The event, opened by Professor Paul Rea and Professor Fabio Quandamatteo and staged between the Thomson Building and the Museum of Anatomy, featured a number of stands covering the following areas:
Hunter and Cleland Specimens (Ianto Jocks)
An exploration of unique historical anatomical specimens dating from the 1700s and 1800s and the collections of William Hunter and John Cleland, renowned anatomists from the 18th and 19th centuries, respectively.
Sir William Macewen - Innovation in Surgery (Dr John Shaw Dunn)
A former Regius Professor of Surgery at the University of Glasgow, attended learned how one of Glasgow's most influential surgeons taught pioneering concepts in neurosurgery, orthopaedics, and forensic medicine in the 19th and 20th centuries.
Specimens of the human body preserved by this very special technique, which was invented in the late 1970s and enablied us to preserve specimens for use in teaching and research, were available to view.
Clinical Anatomy Skills Centre (Ian Colquhoun)
A joint partnership between the University of Glasgow and the Royal College of Physicians and Surgeons of Glasgow supported by the William and Elizabeth Davies Charitable Foundation, this exhibit showed how surgeons, medical professionals and dentists are trained in the modern world of simulation training utilising the cadaveric resources of the West of Scotland Donation Programme.
Visualising Medical Heritage Project (Colleagues from the Royal College of Physicians and Surgeons of Glasgow)
This project brought medical history to life, particularly Glasgow's rich medical history and the major role that Glasgow practitioners have played in advancing healthcare practice, by enabling enhanced access to our museum collection through cutting-edge visualisation technology.

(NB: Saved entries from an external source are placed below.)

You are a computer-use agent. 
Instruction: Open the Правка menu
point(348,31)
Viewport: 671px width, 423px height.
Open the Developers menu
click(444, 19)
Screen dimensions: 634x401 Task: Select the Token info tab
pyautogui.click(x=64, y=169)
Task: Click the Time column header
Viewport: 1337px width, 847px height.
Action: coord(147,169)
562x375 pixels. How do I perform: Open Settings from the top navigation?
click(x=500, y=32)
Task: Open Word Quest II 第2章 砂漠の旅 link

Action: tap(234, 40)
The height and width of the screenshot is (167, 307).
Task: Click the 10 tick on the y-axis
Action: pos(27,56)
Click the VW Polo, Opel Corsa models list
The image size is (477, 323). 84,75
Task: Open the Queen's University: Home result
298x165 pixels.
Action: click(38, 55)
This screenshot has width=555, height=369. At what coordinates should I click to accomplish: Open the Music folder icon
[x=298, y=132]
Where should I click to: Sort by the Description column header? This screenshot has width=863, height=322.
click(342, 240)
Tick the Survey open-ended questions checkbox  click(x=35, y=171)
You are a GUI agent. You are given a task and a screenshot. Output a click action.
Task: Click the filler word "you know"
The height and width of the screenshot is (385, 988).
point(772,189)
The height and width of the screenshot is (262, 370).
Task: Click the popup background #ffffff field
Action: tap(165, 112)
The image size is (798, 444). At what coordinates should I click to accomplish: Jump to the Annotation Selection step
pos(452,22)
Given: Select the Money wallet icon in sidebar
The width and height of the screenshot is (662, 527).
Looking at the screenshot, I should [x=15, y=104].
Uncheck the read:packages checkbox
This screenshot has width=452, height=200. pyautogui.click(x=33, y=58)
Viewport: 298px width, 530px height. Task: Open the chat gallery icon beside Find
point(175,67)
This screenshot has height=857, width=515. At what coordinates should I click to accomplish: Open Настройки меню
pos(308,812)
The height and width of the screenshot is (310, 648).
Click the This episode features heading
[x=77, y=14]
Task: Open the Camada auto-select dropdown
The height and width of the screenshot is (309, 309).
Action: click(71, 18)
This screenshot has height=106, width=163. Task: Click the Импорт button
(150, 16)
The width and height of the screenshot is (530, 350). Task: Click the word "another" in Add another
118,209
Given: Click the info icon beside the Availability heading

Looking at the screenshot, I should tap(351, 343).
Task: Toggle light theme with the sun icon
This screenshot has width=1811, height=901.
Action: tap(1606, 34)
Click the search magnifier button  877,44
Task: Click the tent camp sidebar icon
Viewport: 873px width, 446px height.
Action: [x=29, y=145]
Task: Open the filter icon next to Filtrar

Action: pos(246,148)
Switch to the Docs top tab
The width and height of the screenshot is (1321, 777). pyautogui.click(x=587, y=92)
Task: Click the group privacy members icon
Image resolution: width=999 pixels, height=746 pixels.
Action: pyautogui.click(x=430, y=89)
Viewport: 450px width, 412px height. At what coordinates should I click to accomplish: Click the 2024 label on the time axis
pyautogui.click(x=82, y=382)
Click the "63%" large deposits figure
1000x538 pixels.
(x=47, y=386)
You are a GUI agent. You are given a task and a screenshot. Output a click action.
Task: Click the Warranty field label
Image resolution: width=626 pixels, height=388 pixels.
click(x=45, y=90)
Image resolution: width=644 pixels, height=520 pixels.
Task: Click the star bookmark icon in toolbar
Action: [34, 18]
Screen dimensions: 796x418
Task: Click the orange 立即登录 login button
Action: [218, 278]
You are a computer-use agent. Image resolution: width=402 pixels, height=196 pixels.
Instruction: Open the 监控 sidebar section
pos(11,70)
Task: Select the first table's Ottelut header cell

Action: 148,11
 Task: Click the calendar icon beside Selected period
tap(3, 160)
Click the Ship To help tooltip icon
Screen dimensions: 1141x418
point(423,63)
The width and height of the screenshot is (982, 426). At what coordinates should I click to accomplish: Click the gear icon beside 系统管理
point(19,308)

Felt Anatomy and Anatomical Body Painting (Catherine MacRobbie)
One half of this fun-filled station gave attendees an opportunity to revisit their childhood by creating their own tactile felt anatomy figures, with all the major organs and body parts.
The other half used body painting to help in the understanding of human anatomy through artistic methods. This was part of Art-Beat, Art & Anatomy Edinburgh, an association of Anatomy@Edinburgh link medical students and the public to local medical professionals and artists.
Medical Visualisation and Human Anatomy (Dr Matt Poyade and Dr Jordan Trench)
Through the joint MSc programme in Medical Visualisation and Human Anatomy with the Anatomy Facility, School of Life Sciences in the University of Glasgow, the Glasgow School of Art's School of Simulation and Visualisation empowers postgraduate students from different academic backgrounds to creatively develop their own technologically based framework to the domain of life sciences. In this unique Masters programme, students are given the opportunity to explore the use of immersive and interactive technologies while building up anatomical knowledge.
The feedback has been overwhelming positive. So much so, in fact, that Professor Rea is already looking to the future. He said: "I would like to thank all staff and those who attended. It was such a successful night, and we look forward to the next one!"